# The power of a Recon 1 knife with a US Navy Seal



## B-17engineer (Jul 3, 2011)

A show comparing Israeli Commandos and US Navy Seals had a segment on knifes and I just found this pretty amazing what a recon 1 knife can do...


_View: https://www.youtube.com/watch?v=OV-sKdD_UyM_


----------



## tyrodtom (Jul 6, 2011)

It's not the knife, it's the man with the knife.


----------



## Aaron Brooks Wolters (Jul 6, 2011)

True Tom.


----------



## B-17engineer (Jul 7, 2011)

Impressive anyway.......


----------



## Wayne Little (Jul 8, 2011)




----------



## evangilder (Jul 8, 2011)

It's one thing to attack a dummy, quite another when the "victim is capable of blocking and striking back.


----------



## B-17engineer (Jul 8, 2011)

Very true but I don't think many people can move that fast.

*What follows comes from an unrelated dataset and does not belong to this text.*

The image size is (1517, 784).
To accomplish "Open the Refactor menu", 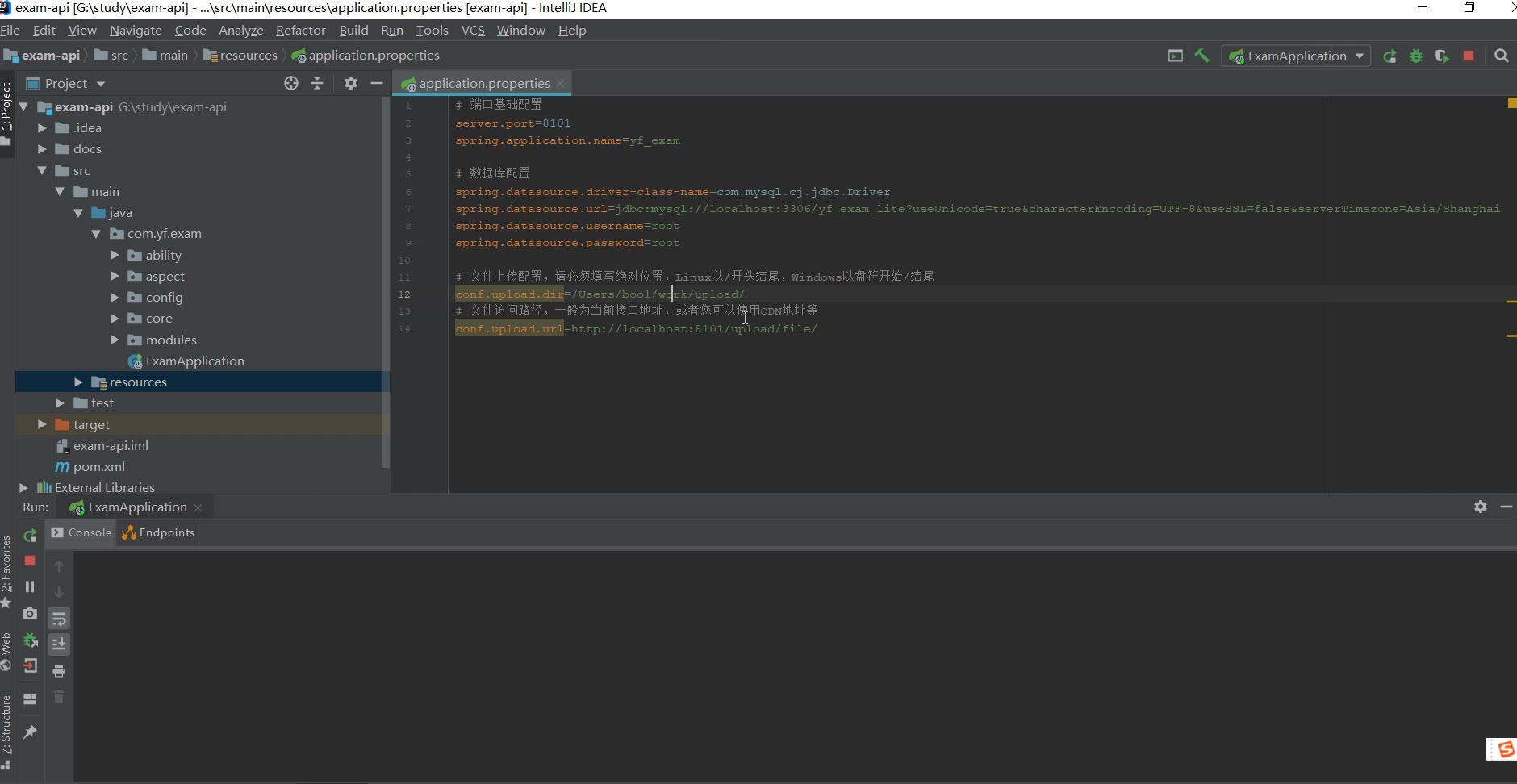I will pyautogui.click(x=300, y=31).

They took a motion sensor and his hand was moving faster than an olympic boxer so that's why its impressive..


----------



## tyrodtom (Jul 9, 2011)

After the first few stabs, the body wouldn't be standing upright anymore.


----------



## tyrodtom (Jul 9, 2011)

double post


----------



## tyrodtom (Jul 9, 2011)

and a triple post.


----------



## B-17engineer (Jul 9, 2011)

Was a damage test.


----------